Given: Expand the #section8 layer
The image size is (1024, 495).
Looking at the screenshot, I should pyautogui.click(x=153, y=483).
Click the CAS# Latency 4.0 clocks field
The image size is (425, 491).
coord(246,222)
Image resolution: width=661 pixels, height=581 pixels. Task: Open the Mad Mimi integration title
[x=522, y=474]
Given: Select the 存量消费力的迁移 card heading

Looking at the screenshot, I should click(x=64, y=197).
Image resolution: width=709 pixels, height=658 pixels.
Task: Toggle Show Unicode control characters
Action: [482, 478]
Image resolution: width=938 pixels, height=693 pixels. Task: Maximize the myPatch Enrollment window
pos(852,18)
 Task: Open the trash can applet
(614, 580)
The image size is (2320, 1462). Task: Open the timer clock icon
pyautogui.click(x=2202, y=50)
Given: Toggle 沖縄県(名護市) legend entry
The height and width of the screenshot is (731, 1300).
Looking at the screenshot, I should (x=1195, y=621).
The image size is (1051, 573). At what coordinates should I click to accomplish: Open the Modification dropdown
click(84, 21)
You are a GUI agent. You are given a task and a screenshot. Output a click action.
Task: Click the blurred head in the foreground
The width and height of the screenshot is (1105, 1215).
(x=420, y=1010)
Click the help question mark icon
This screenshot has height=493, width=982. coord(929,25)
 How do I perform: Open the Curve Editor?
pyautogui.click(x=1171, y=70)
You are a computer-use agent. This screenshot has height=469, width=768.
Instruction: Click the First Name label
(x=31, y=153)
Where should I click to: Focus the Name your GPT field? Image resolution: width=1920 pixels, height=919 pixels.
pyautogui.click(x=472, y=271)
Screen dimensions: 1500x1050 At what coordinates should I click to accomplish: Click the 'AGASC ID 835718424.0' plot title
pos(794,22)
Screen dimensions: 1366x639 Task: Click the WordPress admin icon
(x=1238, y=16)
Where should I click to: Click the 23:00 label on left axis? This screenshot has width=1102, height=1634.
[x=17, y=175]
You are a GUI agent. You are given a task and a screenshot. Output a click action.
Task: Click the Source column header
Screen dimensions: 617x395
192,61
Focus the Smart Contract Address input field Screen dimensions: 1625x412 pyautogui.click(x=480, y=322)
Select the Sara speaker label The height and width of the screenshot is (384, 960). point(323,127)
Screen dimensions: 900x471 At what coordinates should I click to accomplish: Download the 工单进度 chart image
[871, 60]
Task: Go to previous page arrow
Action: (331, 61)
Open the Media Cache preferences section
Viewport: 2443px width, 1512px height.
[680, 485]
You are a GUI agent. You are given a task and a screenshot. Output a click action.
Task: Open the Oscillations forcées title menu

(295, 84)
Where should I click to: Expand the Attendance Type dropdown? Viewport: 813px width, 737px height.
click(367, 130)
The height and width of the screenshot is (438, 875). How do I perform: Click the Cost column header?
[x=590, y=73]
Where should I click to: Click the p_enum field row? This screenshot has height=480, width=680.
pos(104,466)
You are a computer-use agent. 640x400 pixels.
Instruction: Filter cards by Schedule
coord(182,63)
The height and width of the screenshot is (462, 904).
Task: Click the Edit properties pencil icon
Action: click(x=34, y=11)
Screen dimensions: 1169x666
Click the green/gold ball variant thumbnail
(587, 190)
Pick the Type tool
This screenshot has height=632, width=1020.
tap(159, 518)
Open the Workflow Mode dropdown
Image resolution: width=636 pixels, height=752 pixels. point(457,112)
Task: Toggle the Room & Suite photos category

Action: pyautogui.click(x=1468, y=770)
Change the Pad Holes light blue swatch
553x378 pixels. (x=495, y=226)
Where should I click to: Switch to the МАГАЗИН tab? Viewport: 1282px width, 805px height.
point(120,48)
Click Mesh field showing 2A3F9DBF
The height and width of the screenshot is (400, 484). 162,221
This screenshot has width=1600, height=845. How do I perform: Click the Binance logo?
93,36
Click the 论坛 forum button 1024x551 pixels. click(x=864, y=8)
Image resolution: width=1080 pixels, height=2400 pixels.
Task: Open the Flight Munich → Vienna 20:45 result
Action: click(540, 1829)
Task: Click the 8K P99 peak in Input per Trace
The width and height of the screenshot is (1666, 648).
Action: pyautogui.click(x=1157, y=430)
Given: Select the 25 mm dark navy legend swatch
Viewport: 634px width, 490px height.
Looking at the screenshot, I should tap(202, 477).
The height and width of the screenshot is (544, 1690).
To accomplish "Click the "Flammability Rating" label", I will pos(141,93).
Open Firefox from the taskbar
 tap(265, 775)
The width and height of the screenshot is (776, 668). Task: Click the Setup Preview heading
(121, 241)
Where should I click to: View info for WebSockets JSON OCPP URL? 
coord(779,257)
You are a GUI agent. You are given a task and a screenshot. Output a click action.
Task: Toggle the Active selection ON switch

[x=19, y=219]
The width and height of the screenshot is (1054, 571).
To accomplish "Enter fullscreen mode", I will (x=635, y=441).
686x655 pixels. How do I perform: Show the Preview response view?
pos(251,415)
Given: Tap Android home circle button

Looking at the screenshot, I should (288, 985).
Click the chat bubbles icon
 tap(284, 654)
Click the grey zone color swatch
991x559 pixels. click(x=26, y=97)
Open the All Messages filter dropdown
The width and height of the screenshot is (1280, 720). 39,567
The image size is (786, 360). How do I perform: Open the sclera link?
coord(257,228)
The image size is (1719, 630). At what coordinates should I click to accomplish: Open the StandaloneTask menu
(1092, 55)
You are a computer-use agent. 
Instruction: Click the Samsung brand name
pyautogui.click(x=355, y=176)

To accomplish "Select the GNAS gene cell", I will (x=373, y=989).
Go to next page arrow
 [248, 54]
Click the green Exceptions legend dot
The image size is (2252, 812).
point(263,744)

++++++++++++++++++++

#### [EXERCISE]
When a line in the records holds the string "legend", copy that line.

#### [WRITTEN RESPONSE]
Given: Toggle 沖縄県(名護市) legend entry
Given: Select the 25 mm dark navy legend swatch
Click the green Exceptions legend dot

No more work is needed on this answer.